Una giovane donna fuggita nel 2018, quando aveva 17 anni, ha detto: "Nei primi giorni del governo di Kim Jong-un, avevamo qualche speranza, ma è durata poco... Il governo ha gradualmente impedito alle persone di guadagnarsi da vivere in modo indipendente, e vivere giorno per giorno è una tortura".
Orfani e poveri nordcoreani sono obbligati al lavoro forzato
Il regime ricorre anche sempre di più al lavoro forzato: poveri, orfani e bambini di strada vengono reclutati per svolgere lavori faticosi nell'edilizia e nelle miniere, secondo il rapporto dell'Onu.
Nonostante la pericolosità del lavoro e l'alto tasso di mortalità, il governo non cerca di migliorare le condizioni di sicurezza, descrivendo invece le morti come "sacrifici" al leader.
Migliaia di bambini sono stati reclutati per lavori di questo tipo negli ultimi anni, secondo il rapporto.
I campi di prigionia nordcoreani sono ancora in funzione
Almeno quattro campi di detenzione per prigionieri politici sono ancora attivi. Nel 2014, una Commissione d'inchiesta delle Nazioni Unite aveva etichettato gli abusi di Pyongyang nelle prigioni come "crimini contro l'umanità".
Il rapporto rileva che i prigionieri nelle carceri ordinarie continuano a essere torturati e maltrattati e che i decessi avvengono per sfinimento, malnutrizione o maltrattamenti, anche se ci sono stati "alcuni limitati miglioramenti" come "una leggera diminuzione della violenza da parte delle guardie".
Cina e Russia bloccano le sanzioni internazionali
Le Nazioni Unite hanno chiesto al Consiglio di Sicurezza di deferire la Corea del Nord alla Corte penale internazionale, ma i tentativi sono falliti dopo che Cina e Russia, in qualità di membri permanenti, hanno posto il veto a qualsiasi nuova sanzione contro il regime.
La scorsa settimana Kim Jong-un ha partecipato a una parata militare a Pechino insieme al presidente cinese, Xi Jinping, e al presidente russo, Vladimir Putin. La presenza del leader nordcoreano è stata interpretata come un'implicita conferma del sostegno dei due paesi al regime di Pyongyang.
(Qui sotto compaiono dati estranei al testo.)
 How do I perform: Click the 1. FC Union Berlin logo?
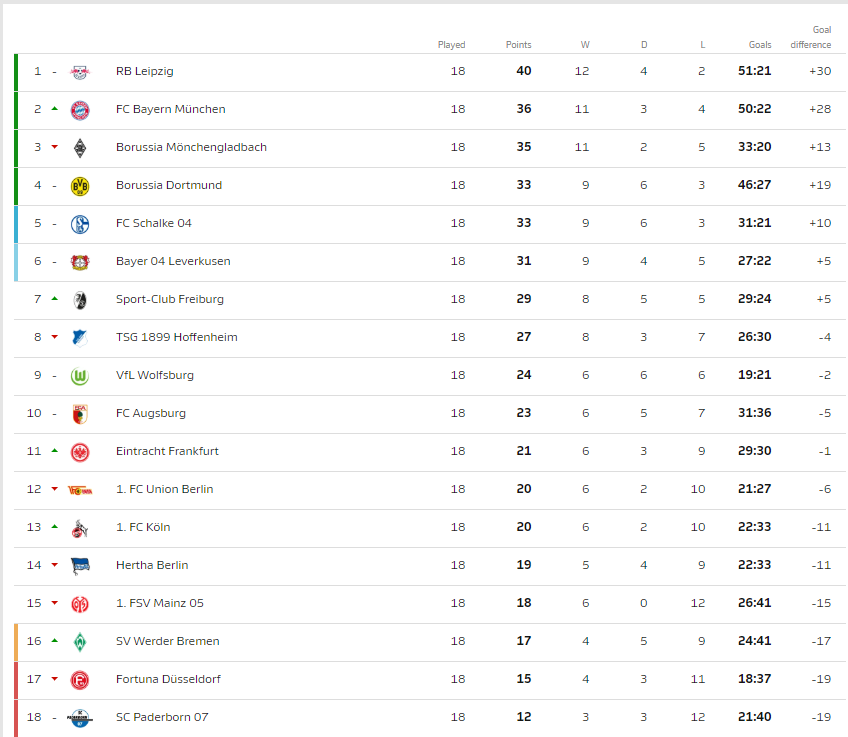[80, 490]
L'Onu chiede alla Corea del Nord di abrogare la pena di morte
Nel rapporto, le Nazioni Unite hanno chiesto al governo nordcoreano di abolire i campi di prigionia politica, di porre fine all'uso della pena di morte e di insegnare ai cittadini i diritti umani fondamentali
Volker Türk ha affermato: “I nostri rapporti mostrano un chiaro e forte desiderio di cambiamento, specialmente tra i giovani nordcoreani”.